### What you have to do
Scan the records for the string "agent" and copy every line that holds it.

### Data for this exercise
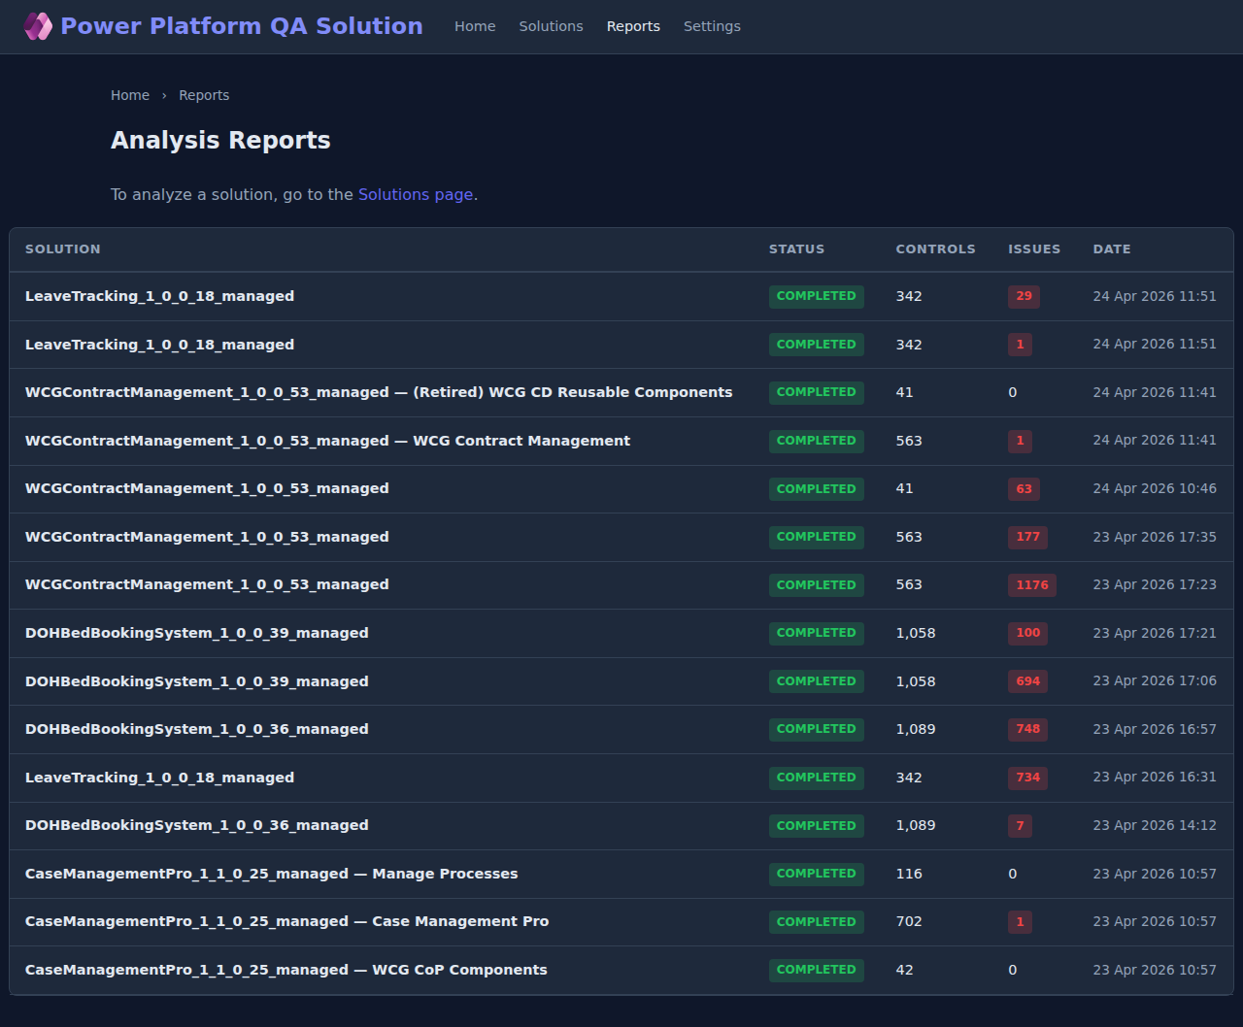Click the 29 issues badge on LeaveTracking
Viewport: 1243px width, 1027px height.
click(x=1023, y=296)
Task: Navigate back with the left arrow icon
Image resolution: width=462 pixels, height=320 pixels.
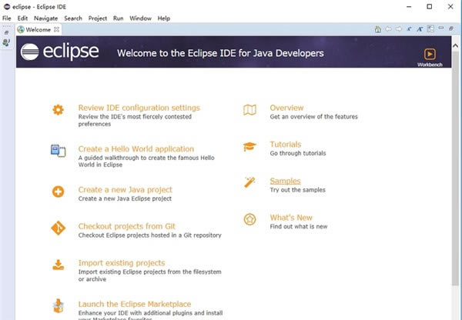Action: (389, 30)
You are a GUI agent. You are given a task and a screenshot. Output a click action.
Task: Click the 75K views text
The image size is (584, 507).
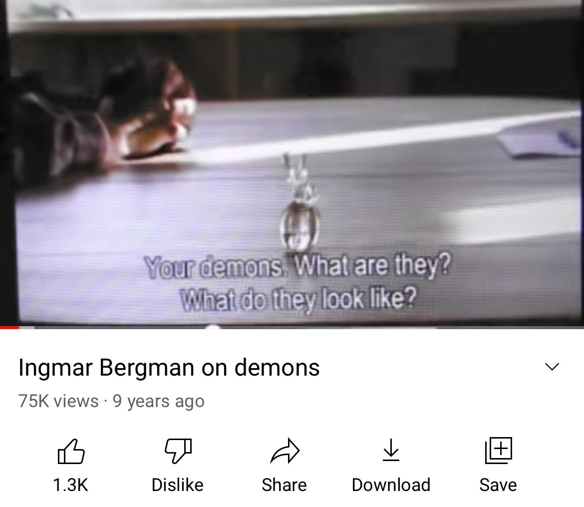[x=58, y=401]
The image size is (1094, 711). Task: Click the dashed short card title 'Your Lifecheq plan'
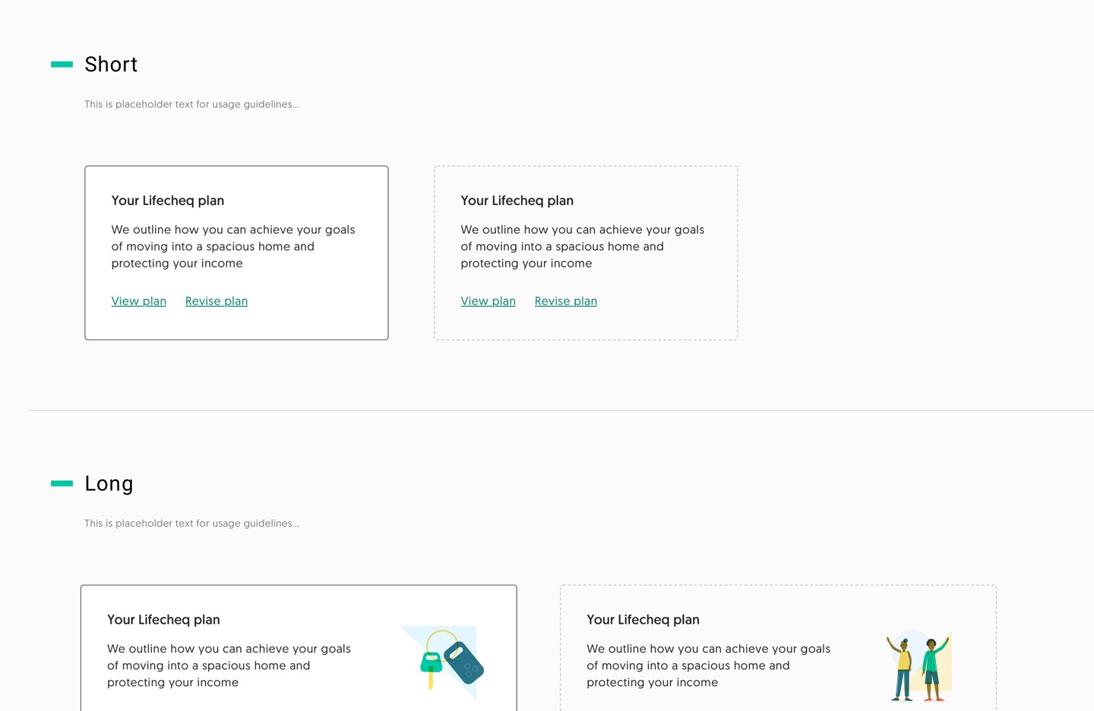[x=517, y=201]
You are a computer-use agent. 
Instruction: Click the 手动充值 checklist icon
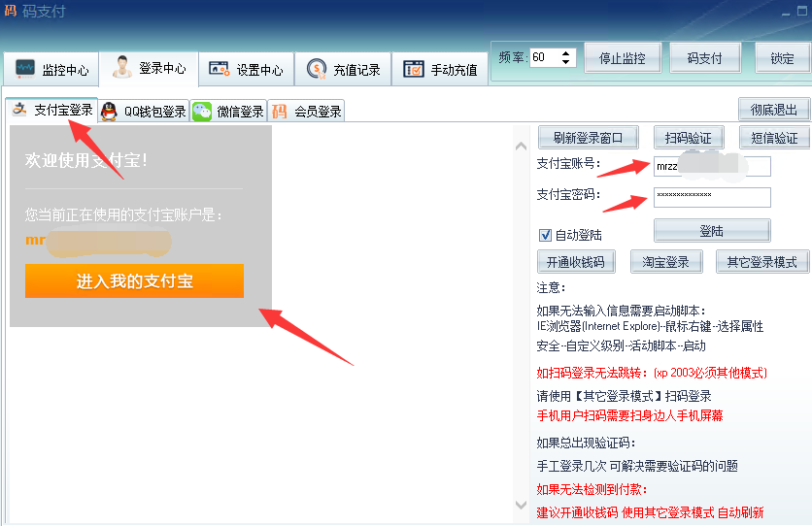(414, 70)
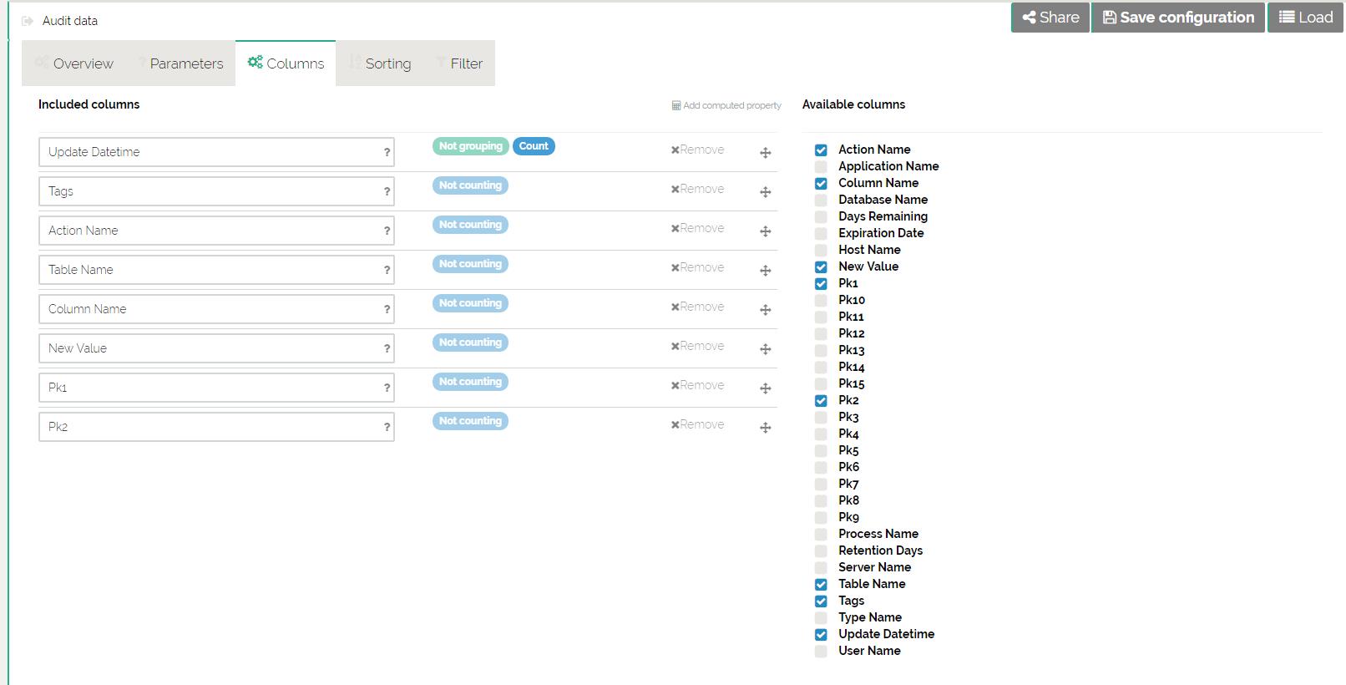Click the move handle for Column Name row
Viewport: 1346px width, 685px height.
pyautogui.click(x=765, y=310)
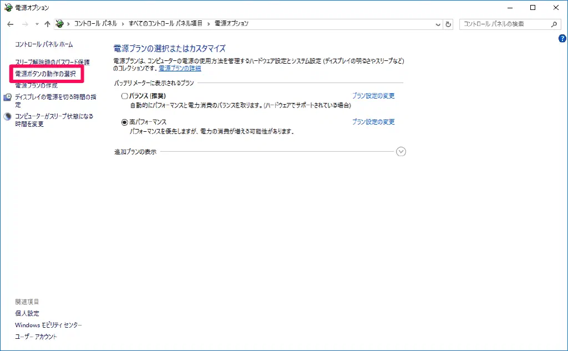Expand the 追加プランの表示 section
This screenshot has width=568, height=351.
(x=401, y=152)
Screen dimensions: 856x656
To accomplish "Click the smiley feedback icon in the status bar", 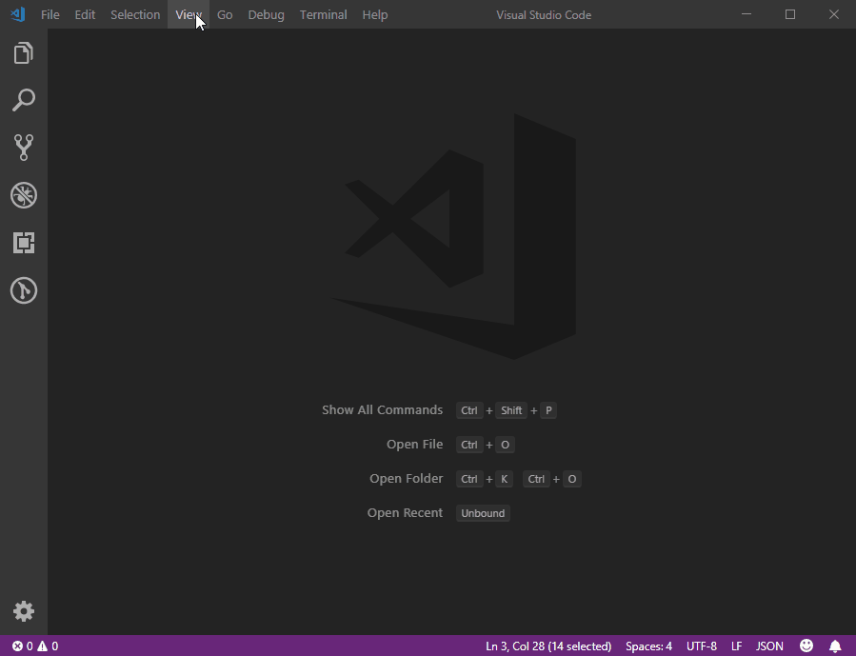I will point(806,646).
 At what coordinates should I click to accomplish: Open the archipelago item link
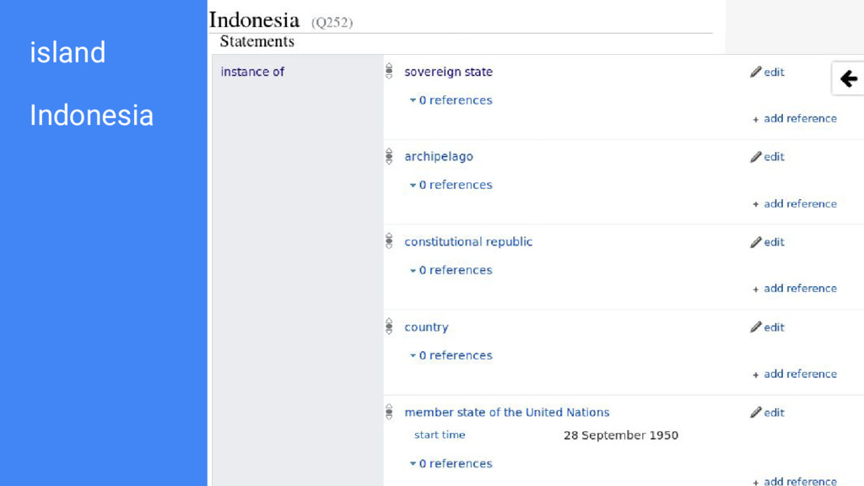439,156
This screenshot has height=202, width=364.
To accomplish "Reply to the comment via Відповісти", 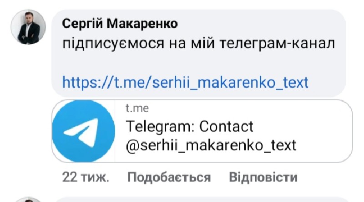I will point(263,177).
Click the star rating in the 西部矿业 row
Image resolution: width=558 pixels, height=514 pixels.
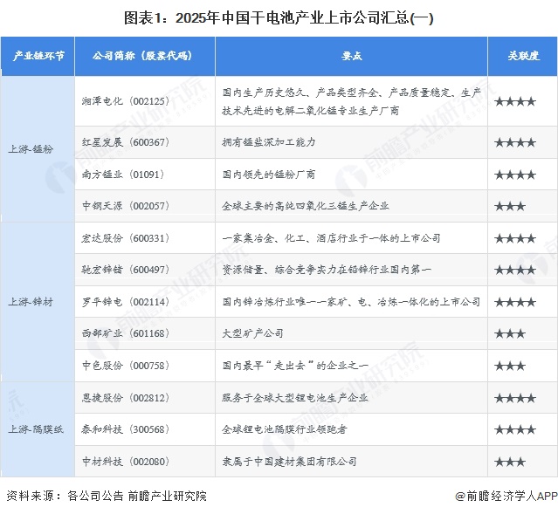click(509, 333)
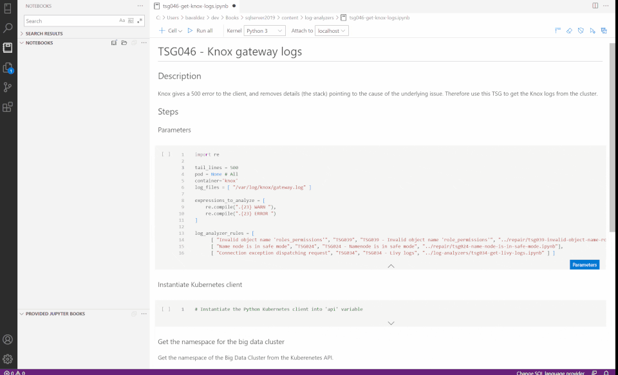
Task: Toggle the notebook Trusted shield icon
Action: tap(581, 30)
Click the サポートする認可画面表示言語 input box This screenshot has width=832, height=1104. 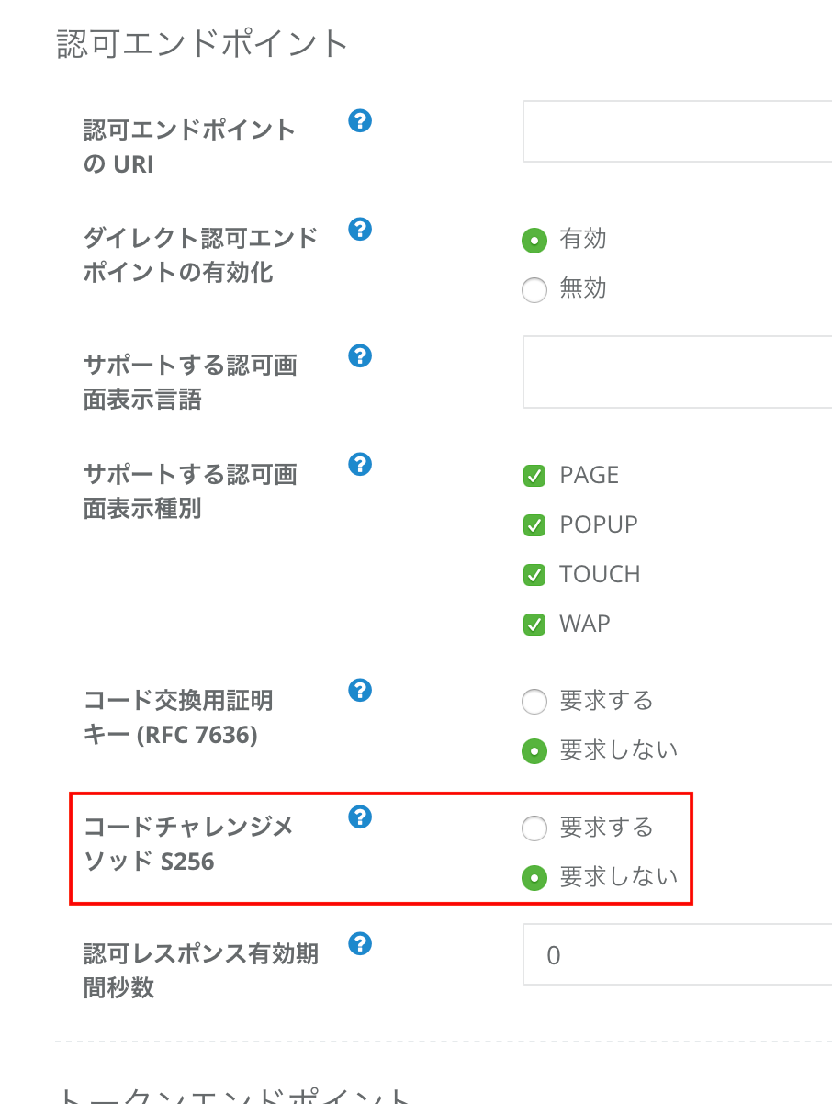coord(678,372)
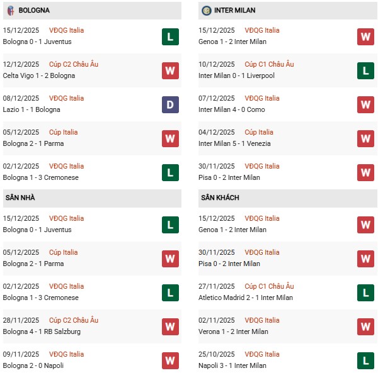The height and width of the screenshot is (373, 378).
Task: Select the D badge beside Lazio 1-1 Bologna
Action: [x=170, y=104]
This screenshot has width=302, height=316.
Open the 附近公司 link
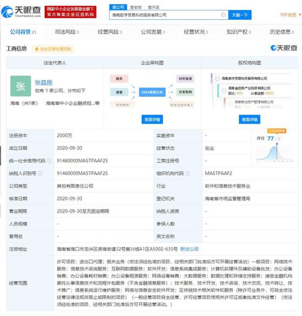point(189,249)
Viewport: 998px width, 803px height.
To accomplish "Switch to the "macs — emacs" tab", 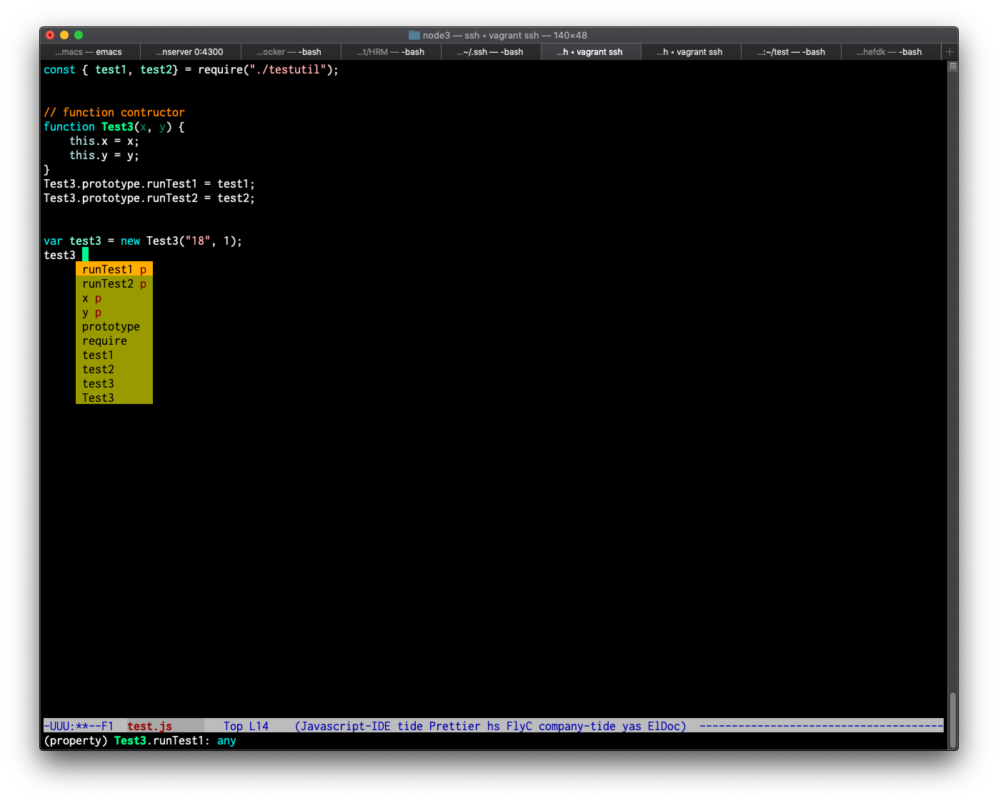I will pyautogui.click(x=89, y=51).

### Completed exercise
You are a GUI agent. You are given a task and a screenshot. Output a click action.
You are a computer-use agent. 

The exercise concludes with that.